#### BRANO

Si «informano i convenuti in merito allo specifico quesito posto al ministero dell'Ambiente circa la possibilità di utilizzare l'acqua emunta dal predetto campo pozzi in considerazione che la stessa presenta caratteristiche di conformità alla vigente normativa in materia di acque potabili, ma la falda che li alimenta presenta nel contempo caratteristiche di sito inquinato...».

Tuttavia non vi è traccia alcuna di analisi che possano provare "la conformità" mentre esistono quelle che attestano il superamento dei parametri (che sono poi la causa della convocazione della stessa assembla).

Per tutti però l'acqua è "potabile".

Già in questa sede si inizia a parlare di pozzi alternativi che però non saranno realizzati se non dopo l'emergenza scattata ad agosto 2007 inoltrato.

I rappresentanti dello stabilimento chimico Solvay Solexis ribadiscono la volontà espressa già da gennaio del 2005 di attivare un sistema di «emungimento e successivo trattamento della falda il cui fine è proprio quello di realizzare la barriera idraulica indispensabile ad eliminare le emissioni degli inquinanti».

Ma di queste opere a carico dell'industria chimica non v'è traccia.

Perchè non sono mai state realizzate?



14 GIUGNO 2005. ACA:«LEGGERO INCREMENTO DELL'INQUINAMENTO: OCCORRONO SOLUZIONI URGENTI»





Ancora una lettera della società di gestione dell'acquedotto che aggiorna la Regione sulla situazione dell'inquinamento dei pozzi ormai nota da molti mesi.

L'Aca segnala, dunque, un leggero incremento di concentrazioni di tetracloroetilene, tricloroetilene e cloroformio, nonostante sia garantita la potabilità dell'acqua «grazie alla miscelazione con la sorgente giardino».

E' questo un passaggio fondamentale che dimostra, da una parte, come la società fosse realmente consapevole non solo delle sostanze inquinanti ma che queste erano aumentate nell'ultimo periodo.

Tuttavia la potabilità dell'acqua era ottenuta grazie alla miscelazione (1 a 5) con il liquido proveniente dalla sorgente Giardino.

Miscelata, dunque, i valori inquinanti si abbassavano sotto la soglia di legge.

Questa operazione tuttavia è espressamente vietata.

C'è poi un riferimento ad un progetto di bonifica della falda da parte della società Solvay Solexis di cui null'altro si conosce e si sollecitano tutti gli enti a verificare lo stato di attuazione di questo piano di bonifica.

Occorrono, dunque, soluzioni urgenti che tuttavia saranno prese solo cinque mesi dopo con la chiusura dei pozzi.





GIUGNO 2005: IL MINISTERO STABILISCE LIMITI E PRESCRIZIONI

Il 29 marzo la Regione scrive al ministero dell'ambiente per chiedere sostanzialmente un parere su come muoversi e agire.

########

▶ CONSEGNA 1: Indica se ciascuna affermazione concorda con il brano sull'inquinamento dei pozzi, rispondendo sì o no e citando le parole decisive del brano. (a) La potabilità dell'acqua si otteneva miscelandola con quella della sorgente Giardino. (b) I pozzi alternativi furono realizzati prima dell'agosto 2007. (c) L'Aca segnala una diminuzione delle concentrazioni di tetracloroetilene.
▶ CONSEGNA 2: Scrivi il seguito del brano sull'inquinamento dei pozzi, riprendendo subito dopo la sua ultima frase.
L'elenco che compare più avanti ha un'origine diversa dal brano.

#### DATI FORNITI

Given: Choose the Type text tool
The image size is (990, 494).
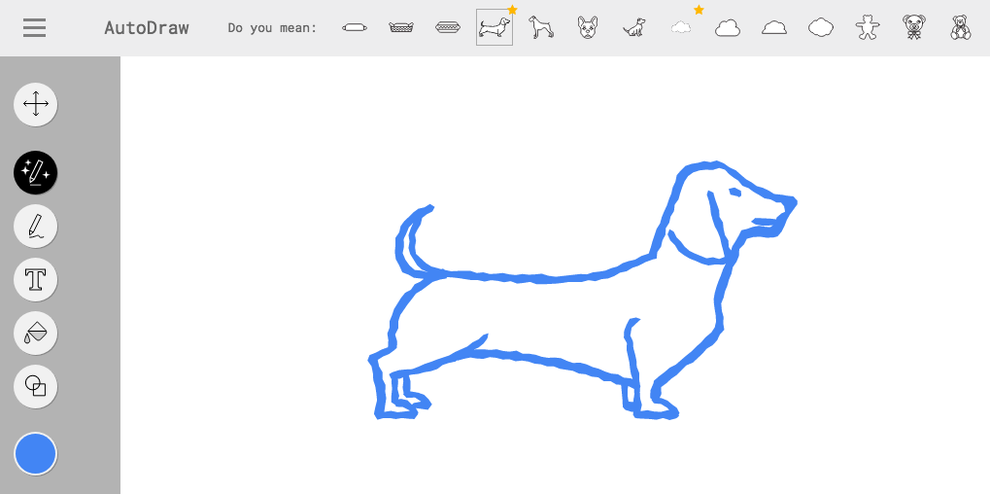Looking at the screenshot, I should click(36, 280).
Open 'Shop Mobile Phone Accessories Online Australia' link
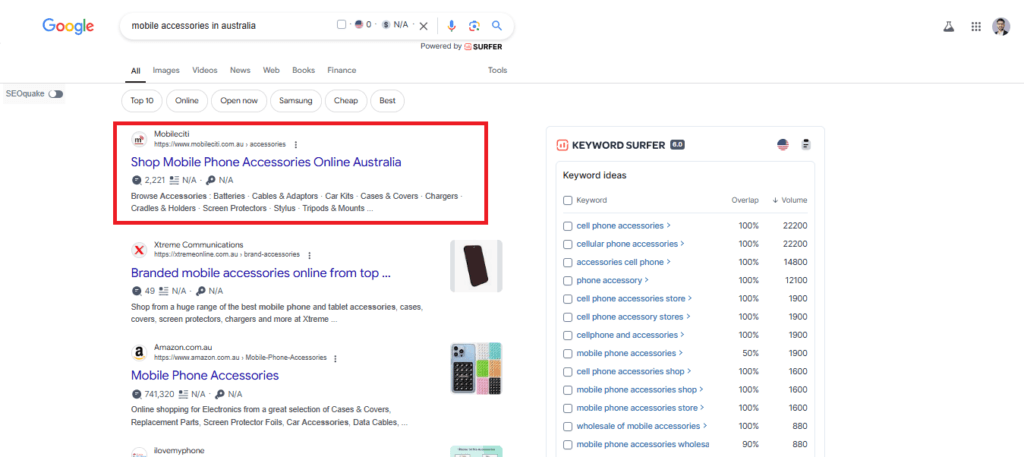1024x457 pixels. (266, 162)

########

▶ RISPOSTA 1:
(a) Sì: «la potabilità dell'acqua era ottenuta grazie alla miscelazione (1 a 5) con il liquido proveniente dalla sorgente Giardino».
(b) No: «non saranno realizzati se non dopo l'emergenza scattata ad agosto 2007 inoltrato».
(c) No: «un leggero incremento di concentrazioni di tetracloroetilene, tricloroetilene e cloroformio».

▶ RISPOSTA 2:
Il ministero risponde l'8 giugno con una missiva di due pagine.

Intanto il ministero certifica in qualche modo il superamento dei valori massimi, in questo caso potendo affermare con assoluta certezza che persino ai vertici dell'amministrazione pubblica, il ministero, si conoscesse il problema nella sua reale entità già nel 2005.

Nello stesso tempo tuttavia il dicastero pone un chiaro obbligo nel ripristino dello stato delle falde e dunque del territorio contaminato alla situazione precedente «a garanzia della tutela della risorsa idrica sotterranea procedendo ad eventuali interventi di messa in sicurezza d'emergenza di caratterizzazione successiva bonifica».

Il secondo obbligo espresso in maniera molto chiara è quello di evitare nella maniera più assoluta la miscelazione di acqua pura con quella inquinata, ribadendo un divieto già contenuto nel decreto legislativo 31 del 2001.

Nonostante i divieti e le prescrizioni fossero così chiare si giungerà solo alla fine del 2005 all'individuazione di una soluzione, quella della posizione di filtri al carbonio attivo, che tuttavia avranno scarsi e contestati effetti sulla purificazione dell'acqua.

Inoltre, in maniera inspiegabile, l'acqua continuerà ad essere miscelata.

SETTEMBRE 2005: CONTINUIAMO A BERE ACQUA INQUINATA (il documento e le analisi complete).

Intanto l’acqua dai pozzi scorre in rete, visto che nella nota di accompagnamento delle analisi dell’ARTA del 24 settembre 2005, ad oltre un anno dalla scoperta dell’inquinamento, si scrive che «le acque dei pozzi nn.8,1,2, 3 e 4 che, al momento del prelievo erano emunte, e della loro miscela, che era immessa nella rete..».

«L’esame dei dati contenuti in queste analisi ufficiali lascia esterrefatti», commenta De Sanctis del Wwf. «Il Tetracloruro di carbonio (tetraclorometano nelle analisi), raggiunge, nel mix delle acque immesse dai pozzi in rete, il valore di 13,8 microgrammi/litro, superiore di 3 volte al valore di riferimento dell’OMS-ISS (4 microgrammi/litro)».

In campioni di singoli pozzi il valore era di 10,3 (pozzo 2), 9,3 (pozzo 3), 11,7 (pozzo 4). L’inquinamento era, quindi, diffuso. E’ interessante notare come in quel periodo non compariva l’esacloroetano, che, successivamente, si è riscontrato oltre il valore di riferimento di 1 microgrammo/litro nel 2007.





18 OTTOBRE 2005: ENNESIMO SUMMIT DI AMMINISTRATORI.

L'appuntamento è per il 27 ottobre 2005, la convocazione parte dalla giunta regionale; a firmarla è l'assessore Franco Caramanico.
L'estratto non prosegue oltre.